__WORKING DATA__.

--

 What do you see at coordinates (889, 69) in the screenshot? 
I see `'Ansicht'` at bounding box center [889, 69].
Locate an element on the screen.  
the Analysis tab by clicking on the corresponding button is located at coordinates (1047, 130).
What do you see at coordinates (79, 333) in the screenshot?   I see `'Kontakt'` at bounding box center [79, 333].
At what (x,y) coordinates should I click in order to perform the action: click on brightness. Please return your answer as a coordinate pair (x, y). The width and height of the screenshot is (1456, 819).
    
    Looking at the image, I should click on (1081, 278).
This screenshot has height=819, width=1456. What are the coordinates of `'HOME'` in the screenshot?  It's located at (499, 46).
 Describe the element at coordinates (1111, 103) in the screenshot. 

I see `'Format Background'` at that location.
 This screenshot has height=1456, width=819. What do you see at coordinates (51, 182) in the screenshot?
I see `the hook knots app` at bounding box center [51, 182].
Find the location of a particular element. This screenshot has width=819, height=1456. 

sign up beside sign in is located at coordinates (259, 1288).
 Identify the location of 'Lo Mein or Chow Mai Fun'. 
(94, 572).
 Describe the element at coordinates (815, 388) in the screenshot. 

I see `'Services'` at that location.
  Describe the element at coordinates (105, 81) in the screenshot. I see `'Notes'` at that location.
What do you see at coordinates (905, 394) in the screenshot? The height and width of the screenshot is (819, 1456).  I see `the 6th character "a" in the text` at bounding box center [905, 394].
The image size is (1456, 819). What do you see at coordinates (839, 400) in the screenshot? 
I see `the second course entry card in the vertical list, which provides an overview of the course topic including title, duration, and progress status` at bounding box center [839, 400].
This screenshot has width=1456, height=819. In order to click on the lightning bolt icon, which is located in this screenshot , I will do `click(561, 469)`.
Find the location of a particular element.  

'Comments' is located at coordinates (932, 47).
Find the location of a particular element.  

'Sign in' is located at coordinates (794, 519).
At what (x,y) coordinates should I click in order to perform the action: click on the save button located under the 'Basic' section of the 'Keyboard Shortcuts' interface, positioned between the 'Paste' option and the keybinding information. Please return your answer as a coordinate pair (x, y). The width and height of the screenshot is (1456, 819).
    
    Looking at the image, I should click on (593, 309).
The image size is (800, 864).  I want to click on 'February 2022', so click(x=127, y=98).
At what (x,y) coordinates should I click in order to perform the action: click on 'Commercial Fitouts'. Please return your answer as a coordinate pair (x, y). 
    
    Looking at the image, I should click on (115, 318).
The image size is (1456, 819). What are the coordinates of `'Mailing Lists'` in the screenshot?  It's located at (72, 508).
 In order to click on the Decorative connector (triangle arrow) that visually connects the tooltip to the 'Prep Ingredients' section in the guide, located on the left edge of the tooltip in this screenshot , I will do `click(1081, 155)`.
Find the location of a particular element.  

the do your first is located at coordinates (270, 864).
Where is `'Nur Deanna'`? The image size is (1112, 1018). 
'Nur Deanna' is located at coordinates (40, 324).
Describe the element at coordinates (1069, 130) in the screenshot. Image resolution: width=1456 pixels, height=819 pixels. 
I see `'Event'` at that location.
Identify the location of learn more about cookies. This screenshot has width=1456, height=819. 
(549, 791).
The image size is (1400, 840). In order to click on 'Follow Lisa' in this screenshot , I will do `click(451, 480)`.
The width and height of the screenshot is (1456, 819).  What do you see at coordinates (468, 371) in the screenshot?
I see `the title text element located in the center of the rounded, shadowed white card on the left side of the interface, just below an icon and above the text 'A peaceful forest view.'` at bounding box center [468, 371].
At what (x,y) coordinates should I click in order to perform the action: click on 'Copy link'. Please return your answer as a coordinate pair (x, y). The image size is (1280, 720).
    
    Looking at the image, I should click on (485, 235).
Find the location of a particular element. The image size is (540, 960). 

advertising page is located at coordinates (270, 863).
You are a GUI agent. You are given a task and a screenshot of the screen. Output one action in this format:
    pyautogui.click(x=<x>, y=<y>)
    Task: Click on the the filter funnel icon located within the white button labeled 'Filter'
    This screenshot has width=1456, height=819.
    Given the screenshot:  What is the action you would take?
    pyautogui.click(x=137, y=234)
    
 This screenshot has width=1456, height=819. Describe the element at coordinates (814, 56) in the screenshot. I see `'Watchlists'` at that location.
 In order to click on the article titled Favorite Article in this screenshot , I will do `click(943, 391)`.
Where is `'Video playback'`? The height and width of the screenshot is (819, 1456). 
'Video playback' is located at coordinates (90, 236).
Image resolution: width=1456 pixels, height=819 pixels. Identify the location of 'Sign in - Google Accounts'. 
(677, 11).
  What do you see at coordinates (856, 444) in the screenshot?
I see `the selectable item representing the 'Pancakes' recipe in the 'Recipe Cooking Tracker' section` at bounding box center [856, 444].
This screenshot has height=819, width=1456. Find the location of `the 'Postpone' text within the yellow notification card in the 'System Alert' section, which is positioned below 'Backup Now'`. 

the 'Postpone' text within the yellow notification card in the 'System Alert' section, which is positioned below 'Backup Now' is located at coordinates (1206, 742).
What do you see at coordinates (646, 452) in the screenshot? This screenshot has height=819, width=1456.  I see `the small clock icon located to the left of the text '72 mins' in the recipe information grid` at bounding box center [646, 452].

--

__SET TASK__. Rewrite the records above as a numbered list, from the start through the line containing "This screenshot has height=819, width=1456. What", with both ends included and blank lines left out.

__FULL OUTPUT__.
1.  What do you see at coordinates (889, 69) in the screenshot? 
2. I see `'Ansicht'` at bounding box center [889, 69].
3. Locate an element on the screen.  
4. the Analysis tab by clicking on the corresponding button is located at coordinates (1047, 130).
5. What do you see at coordinates (79, 333) in the screenshot?   I see `'Kontakt'` at bounding box center [79, 333].
6. At what (x,y) coordinates should I click in order to perform the action: click on brightness. Please return your answer as a coordinate pair (x, y). The width and height of the screenshot is (1456, 819).
7.     Looking at the image, I should click on (1081, 278).
8. This screenshot has height=819, width=1456. What are the coordinates of `'HOME'` in the screenshot?  It's located at (499, 46).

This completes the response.